The project could provide the former president and his family with hundreds of millions of dollars from token sales.

World Liberty Finance, the Crypto Project Backed by Donald Trump, Crashed for Several Hours After It Began Selling Its Token to Accredited Investors

World Liberty Finance, a crypto project backed by former president Donald Trump, crashed for several hours after it began selling its token to accredited investors on Tuesday.

World Liberty began selling the token just after midnight UTC. As of noon New York time, more than 3,200 crypto wallets held the token, according to blockchain data.

But it has struggled to stay online since the launch. Attempts to access the website on Tuesday typically returned a message saying it was “down for maintenance.”

The token is only available to accredited investors who meet certain financial criteria. According to World Liberty representatives who spoke on a live forum hosted by X on Monday, more than 100,000 accredited investors had registered for WLFI access ahead of the launch.

The project could provide the former president and his family with hundreds of millions of dollars from token sales.

Code tests suggested the project planned to sell 30% of its 100 billion WFLI tokens at a $1.8 billion valuation. But a roadmap shared with prospective investors said it would attempt to sell 20% at a valuation of $1.5 billion, The Block reported last week.

The sale, if it finds buyers for all 20 billion tokens on offer, would put $300 million into World Liberty coffers.

The outsized allocation of 70% of the project’s tokens to insiders, as well as other concerns, have raised eyebrows of some crypto observers.

On-chain sleuths were quick to highlight its connection to Dough Finance, a DeFi protocol that was hacked for $2.1 million in July.

World Liberty is a lending protocol built using code from Aave, the largest such protocol on Ethereum. Aave is set to receive 7% of World Liberty’s WLFI token and 20% of the future fees it generates.

As in other DeFi projects, WLFI tokens will allow users to vote on the protocol’s development initiatives.

The company said the token won’t be tradable, meaning it won’t have a market value, though code tests reveal it could be made tradable in the future.

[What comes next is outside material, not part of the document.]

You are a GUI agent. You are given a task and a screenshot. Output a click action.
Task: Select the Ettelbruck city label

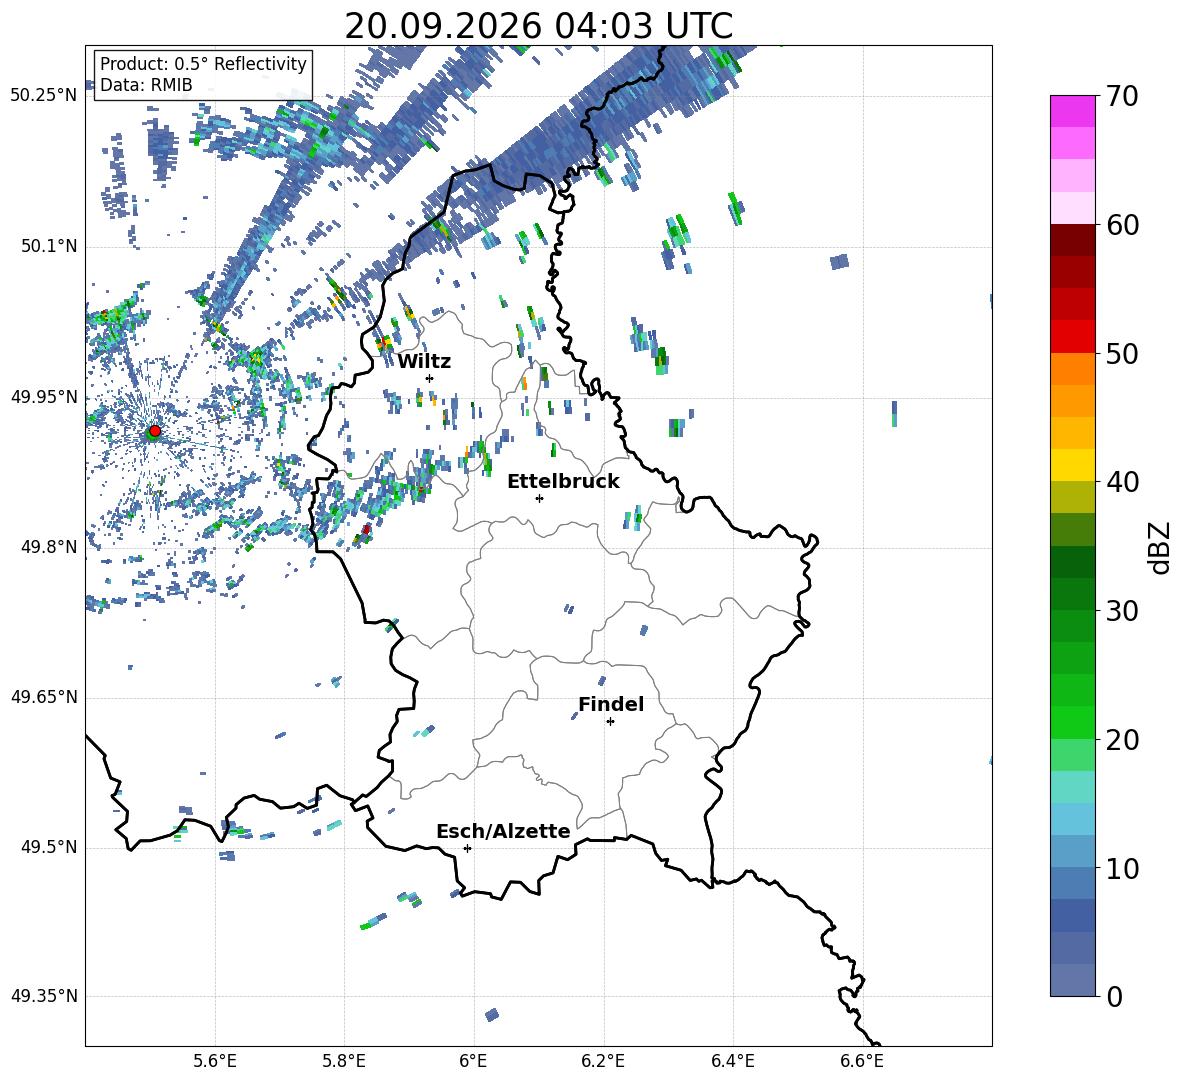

World Liberty marks the first time a US presidential candidate has launched a crypto token sale, raising questions about potential conflicts of interest and the impact on campaign finance laws.

It has even elicited eyerolls from some Trump supporters in the crypto industry who fear it could expose him to unnecessary legal or reputational risk.

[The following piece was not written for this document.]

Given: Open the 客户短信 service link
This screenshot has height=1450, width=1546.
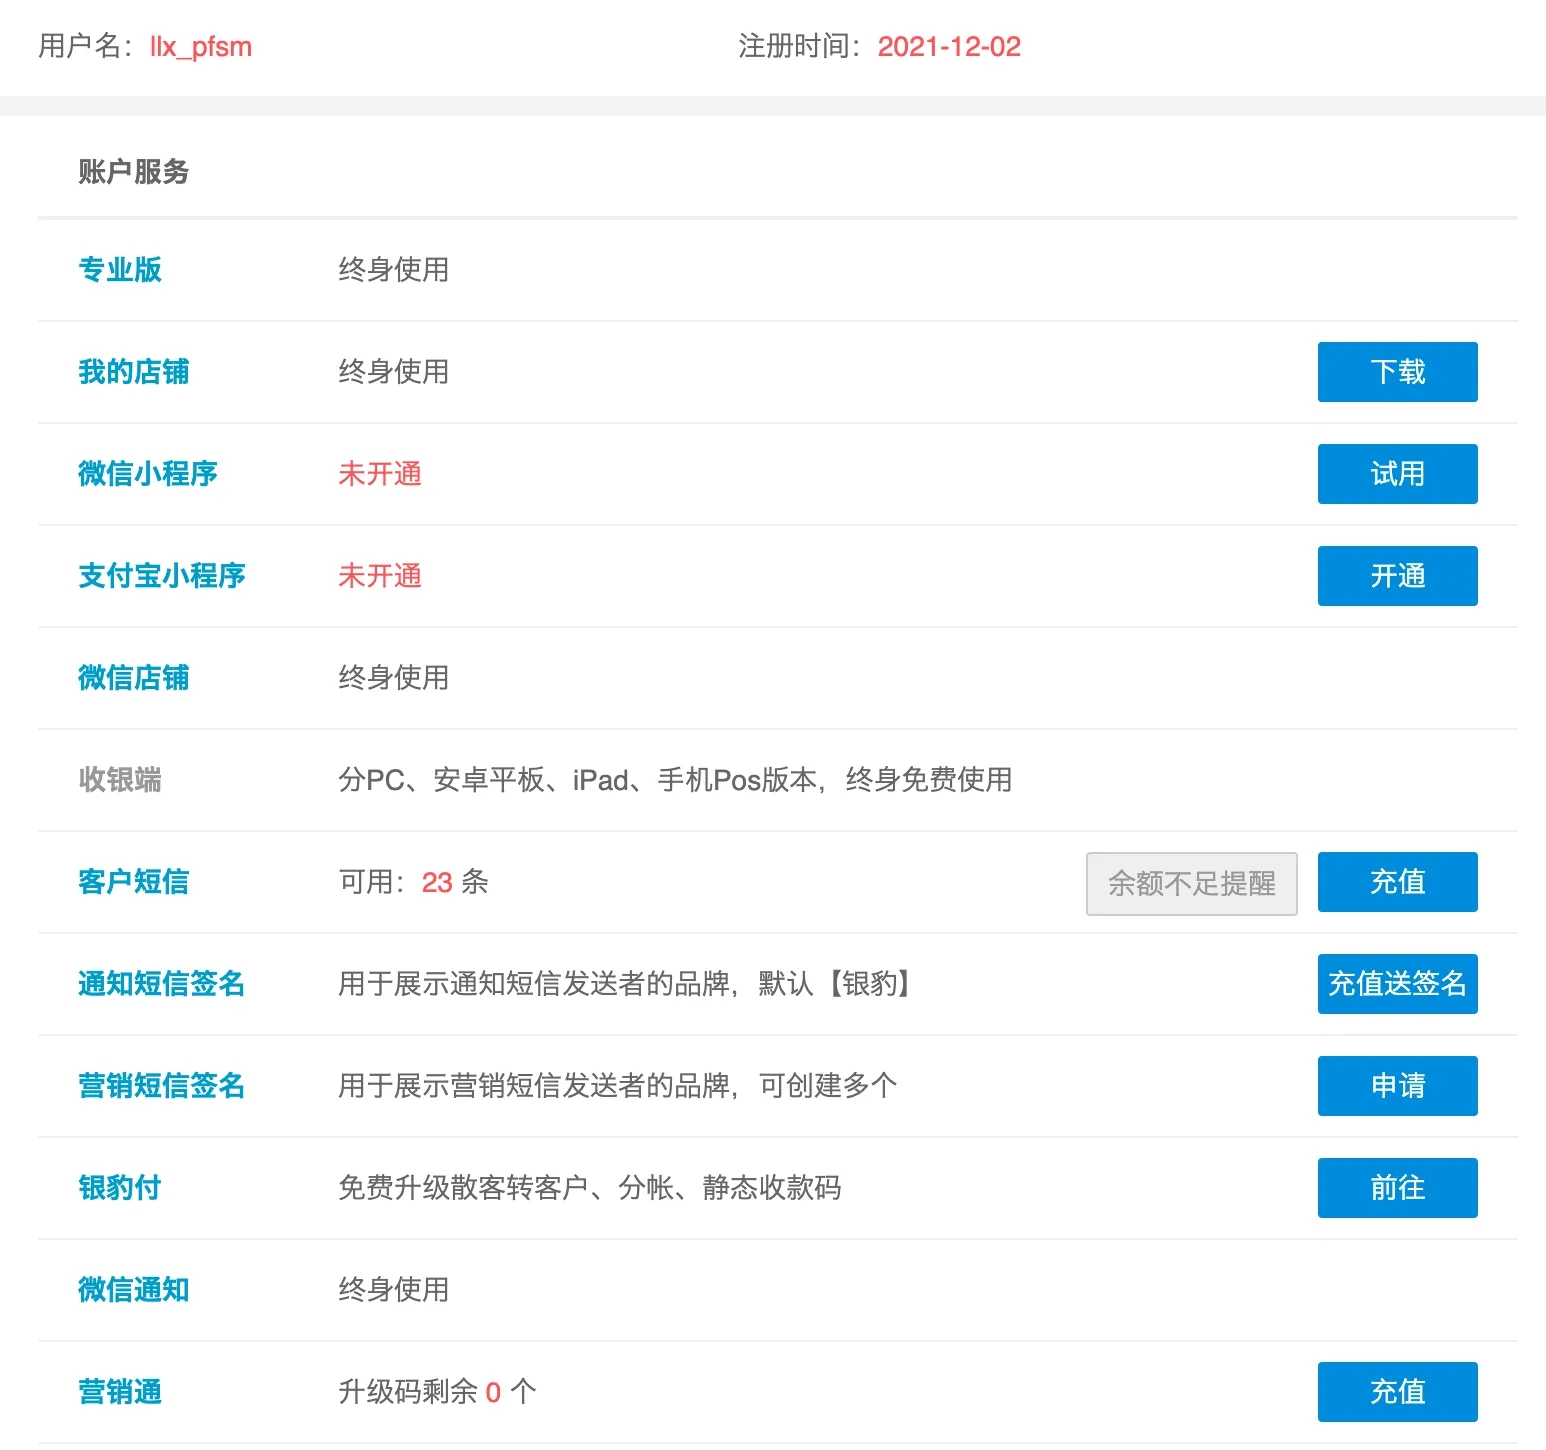Looking at the screenshot, I should click(x=133, y=882).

Though Trump family members promote World Liberty, none of them are legally involved, per a disclaimer in the project’s documentation, reported by CoinDesk.

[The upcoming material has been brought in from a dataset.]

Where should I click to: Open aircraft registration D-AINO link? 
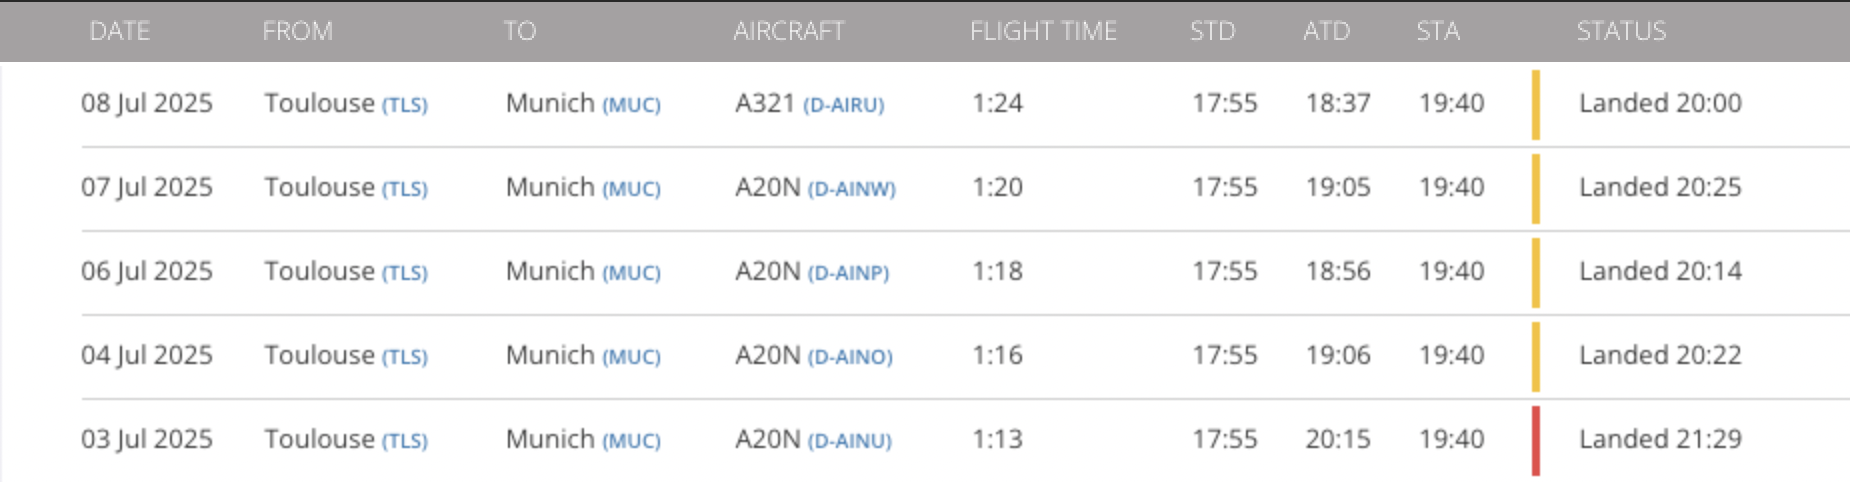point(850,356)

Trump’s sons, Eric and Donald Jr., first teased the World Liberty project at the beginning of August. Since then, Trump himself has promoted it on social media.

Barron Trump, 18, who recently enrolled in his freshman year at New York University, is listed as World Liberty’s “DeFi visionary,” per the project’s documentation, CoinDesk reported.

His role isn’t clear. Trump’s youngest son doesn’t appear to have any prior involvement in DeFi.

Pseudonymous World Liberty adviser Ogle previously confirmed to DL News that Eric, Donald Jr., and Barron are all involved in World Liberty.